Even if you're having trouble finding capital for your venture, you probably don't want to tap your IRA. The rules surrounding such a transaction are complex, and the IRS has a number of restrictions designed to keep you from profiting from the investment while deferring taxes. Here's what you need to know if you're thinking of wading into these murky waters.
By Dalia Fahmy | Aug 1, 2007
You can't invest in any company that belongs to a spouse, parent, or child. Sibling-owned companies are acceptable, however, as long as you can make the case that the sibling is actually in control.

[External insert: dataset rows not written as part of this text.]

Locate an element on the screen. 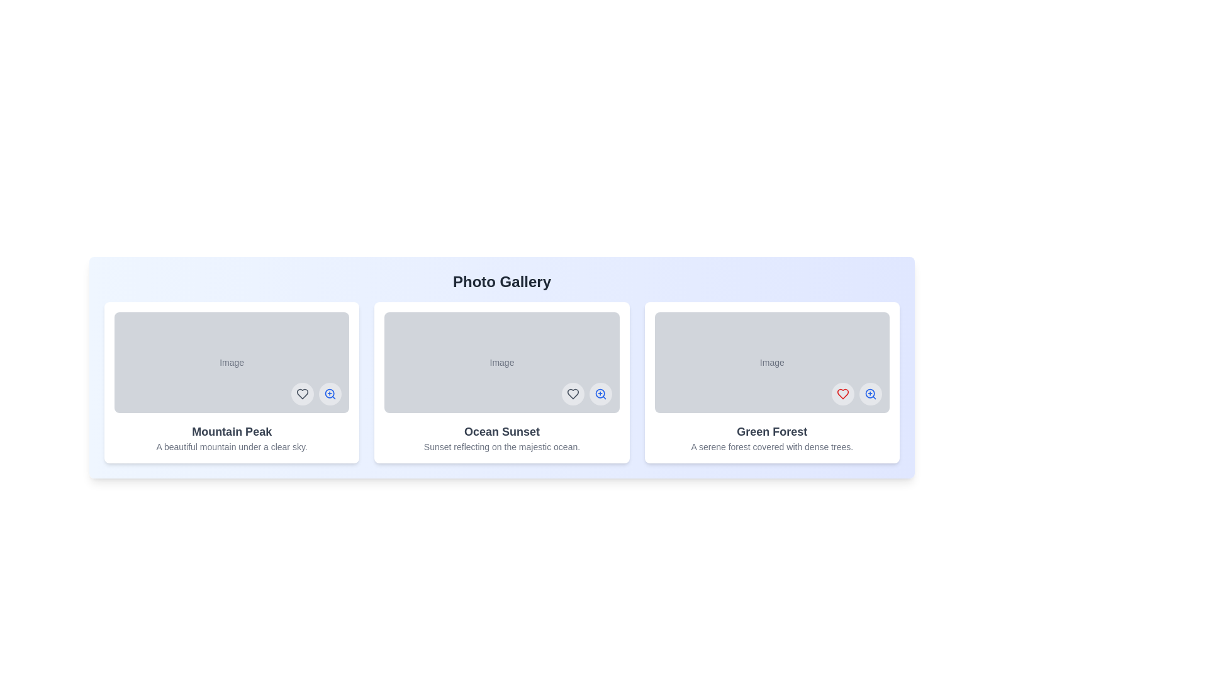  'like' button for the image titled 'Ocean Sunset' to toggle its liked state is located at coordinates (572, 393).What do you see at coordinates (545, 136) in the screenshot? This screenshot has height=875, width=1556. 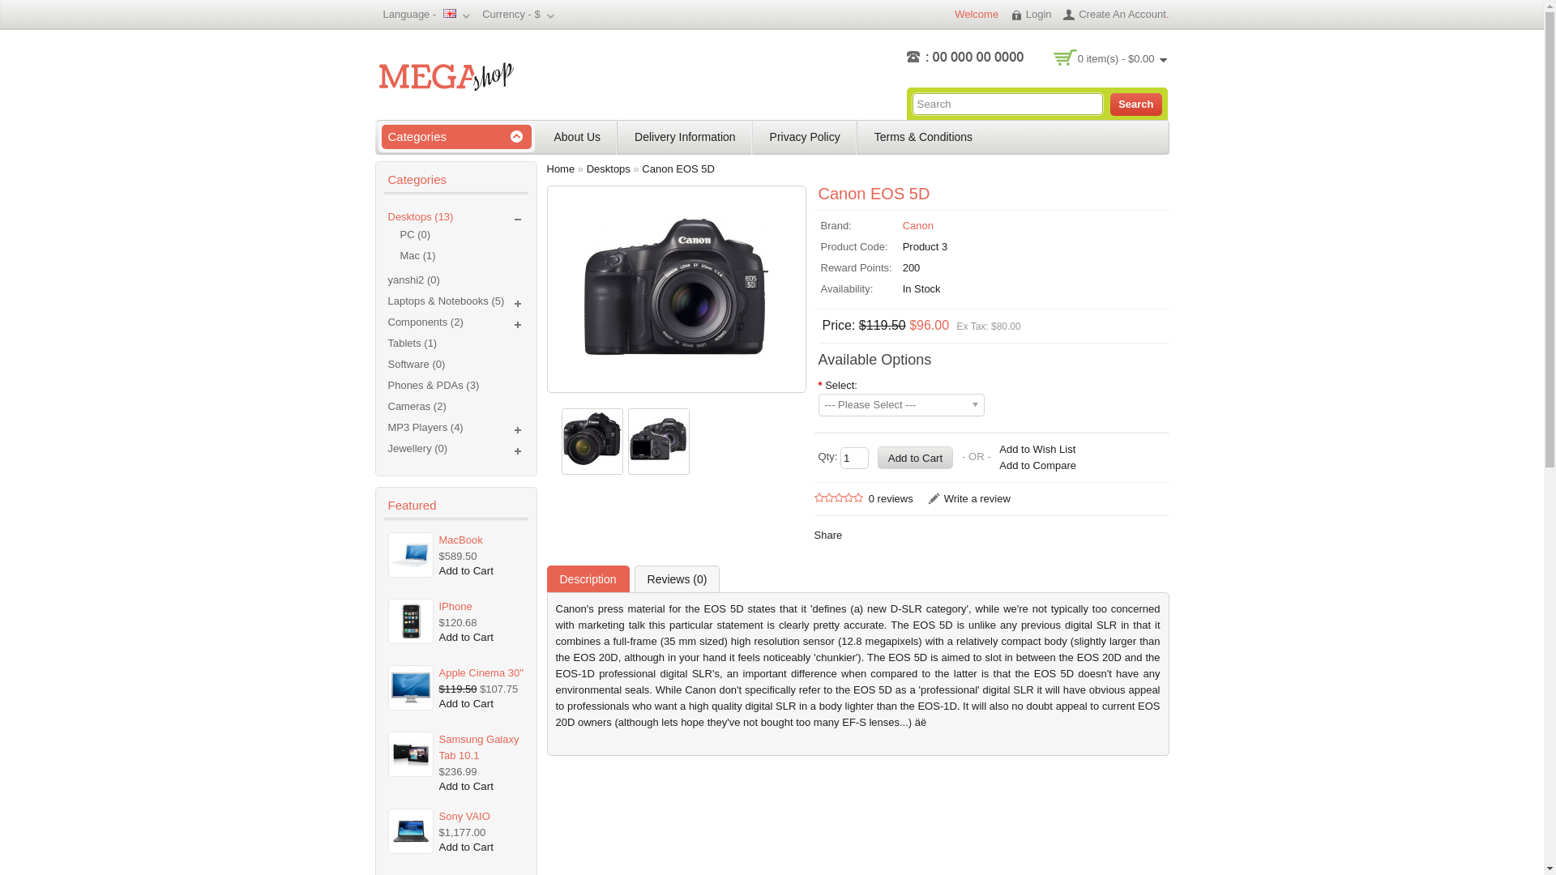 I see `'About Us'` at bounding box center [545, 136].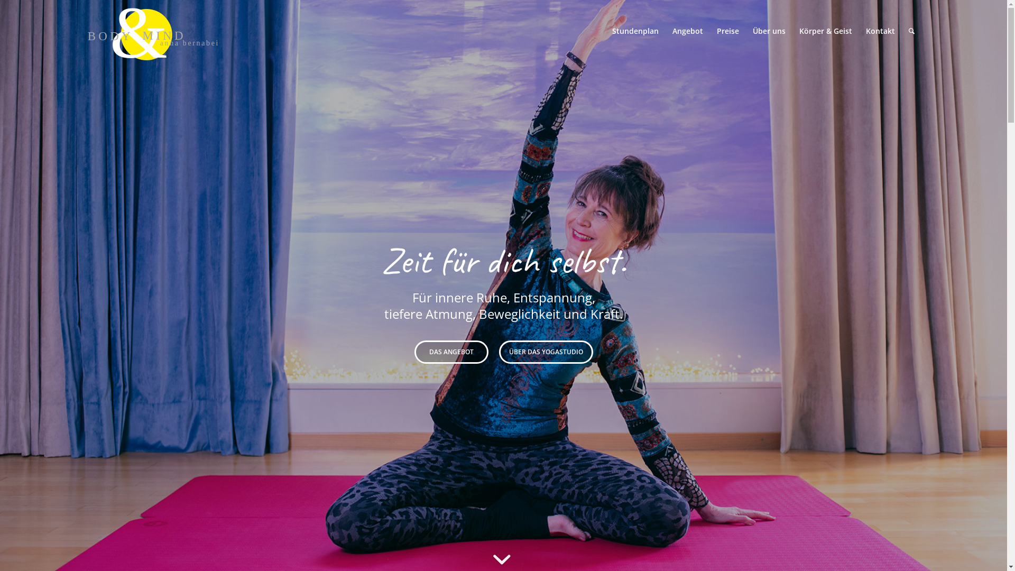 Image resolution: width=1015 pixels, height=571 pixels. I want to click on 'Kontakt', so click(879, 30).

You can't take out any profits or benefit at all from the investment before you're 59.5 years old. If, for example, you use the company credit card for a personal expense, the IRS could impose fines and taxes worth 155 percent of the IRA or even more. "Don't even bother buying a Big Mac if you're not structuring this right," says Hubert Bromma, CEO of the Entrust Group.
IRS rules related to self-directed IRAs aren't hard and fast, and many decisions are made on a case-by-case basis. For example, generally you can't own 50 percent or more of the business, unless the company has a minority shareholder with complete veto power over all transactions. But even that scenario will not always pass regulatory muster.
The best way to deal with the ownership restrictions may be to split up the company. Four siblings, for example, could each own 25 percent of a business and keep it in family hands. Or you could own 49 percent of the company and sell the rest in small chunks. "If you have five investors at 10 percent each, you'll probably win all the arguments but on paper you've fulfilled the 50 percent rule," says Rania Sedhom, an attorney with law firm BDO Seidman.
Correction: This story incorrectly identified BDO Seidman as a law firm. It is a consulting and accounting firm.